In April, the artificial-intelligence firm Anthropic announced it had made an AI model too dangerous to be released to the public. The company, based in San Francisco, California, said its Claude Mythos model was so powerful that it had found vulnerabilities in every major operating system and web browser currently in use. “The fallout — for economies, public safety, and national security — could be severe,” the company stated in a blogpost about Project Glasswing, its name for the limited release of the model to a group of 50 or so trusted organizations.
The decision marks a turn to secretive, cutting-edge AI research that could become a trend, experts say. What Anthropic has done to throttle Mythos’s release is likely to be adopted by other AI laboratories, reckons Helen Toner, interim executive director at the Center for Security and Emerging Technology at Georgetown University in Washington DC. “I would expect this to more be the first in a series rather than a one-off,” says Toner, who previously sat on the board of Anthropic’s competitor OpenAI, which is also based in San Francisco.
AI can design viruses, toxins and other bioweapons. How worried should we be?
“I expect other providers to adopt a similar strategy,” agrees Vasilios Mavroudis, an AI-safety researcher at the Alan Turing Institute in London. Indeed, OpenAI followed up just a week after Mythos was announced with a limited release of a cybersecurity-specific model, GPT-5.4-Cyber, to vetted researchers and organizations alone.
If this kind of restricted-access AI does take off, it will mark a turning point in the long-standing debate on the merits of ‘closed’ and ‘open’ AI software — with potential knock-on implications for science. For years, researchers have argued that transparency around AI models benefits both AI research and science in general, because researchers can study and build on the algorithms.
Now there’s a prospect that the makers of cutting-edge AI models might not release them widely at all. And if governments decide that powerful AI is a ‘dual-use’ technology — that is, one that could be weaponized by the military as well as used in civilian society — then extra controls, of the kind used for defence-relevant technologies, might also kick in. This could limit who gets to use the most powerful software, says Toner.
Why restrict access?
Firms have tried restricting models before. In February 2019, OpenAI released a cut-down version of its GPT-2 model, citing fears it could be misused, before allowing full access that November. But, viewed by today’s standards, that model had very little capability — it could complete rudimentary sentences.

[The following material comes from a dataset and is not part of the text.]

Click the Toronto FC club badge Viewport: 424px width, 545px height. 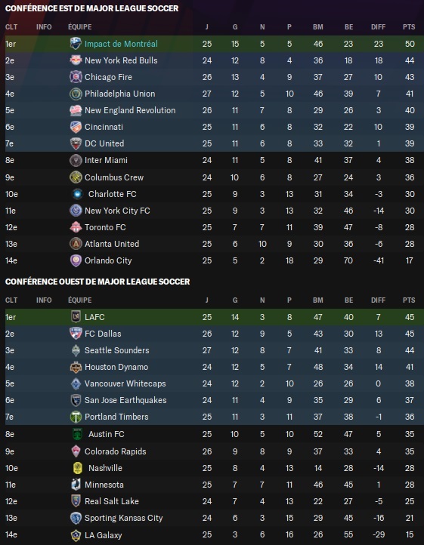point(76,227)
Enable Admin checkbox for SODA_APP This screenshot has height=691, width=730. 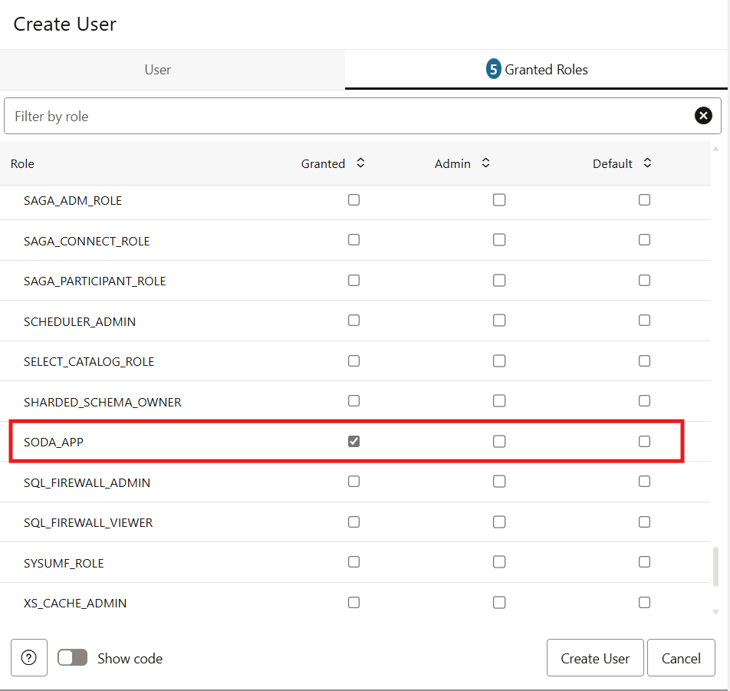click(499, 441)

It’s difficult for researchers who lack access to Mythos to know whether all of Anthropic’s fears are well-founded. But Ciaran Martin, a management researcher at the University of Oxford, UK, who is the former chief executive of the UK National Cyber Security Centre in London, says that Mythos seems to be a “big deal” and “a rapid acceleration of AI capabilities”.
How to vibe code in science: early adopters share their tips
AI labs already implement ‘guard rails’ in their models to prevent misuse, usually in the form of refusals to engage with or answer queries that seem dangerous. However, those are often as simple as a set of hidden instructions given to an AI system on how to respond. They can be unwound (or ‘jailbroken’) if users so choose.
The risk in giving everyone equal access to Mythos is that it could help attackers first, says Mavroudis. “Defenders can use these to find security issues in systems or software projects. Attackers can do the same,” he says. That is why Anthropic is giving defenders a head start. Some unauthorized access to Mythos has reportedly occurred already, however.
The firm has said that its “eventual goal” is to enable users “to safely deploy Mythos-class models at scale”, but didn’t respond to Nature’s query about whether this meant the public would have access. OpenAI has also been unclear, saying that it was “starting” with a limited release of GPT-5.4-Cyber, and a quickly released follow-up model, GPT-5.5-Cyber; it has since launched a cybersecurity-focused product, called Daybreak, which is built on these tools. However, for now, the ‘Cyber’ models are available only to authorized users.
When asked whether its models might become publicly available, an OpenAI spokesperson pointed to language in a blogpost announcing GPT-5.5-Cyber. It states that “expanding access […] responsibly requires stronger confidence in who is using the model, what systems they are targeting, and whether the work is authorized”, but “we expect access to broaden over time”.
Where cyber goes, science follows?
Firms that restrict access to AI models aren’t only concerned about cybersecurity risks. For example, companies launching models specialized for biology research have said that they’re worried about potential misuse related to creating bioweapons.
In April, OpenAI released GPT-Rosalind, aimed at life scientists, which it said it would launch through a ‘trusted-access’ structure so that only approved users could explore it. The company will also monitor how the model is being used, YunYun Wang, OpenAI’s life-sciences product leader, told Nature. And last year, Google launched an ‘AI co-scientist’ system which, again, is available only to researchers who apply for access.
If such restrictions persist, they could mean that only well-connected researchers have access to the most-powerful AI tools. Researchers already worry that price hikes to existing public AI systems are starting to entrench inequality in the field, with some groups not able to afford premium subscriptions.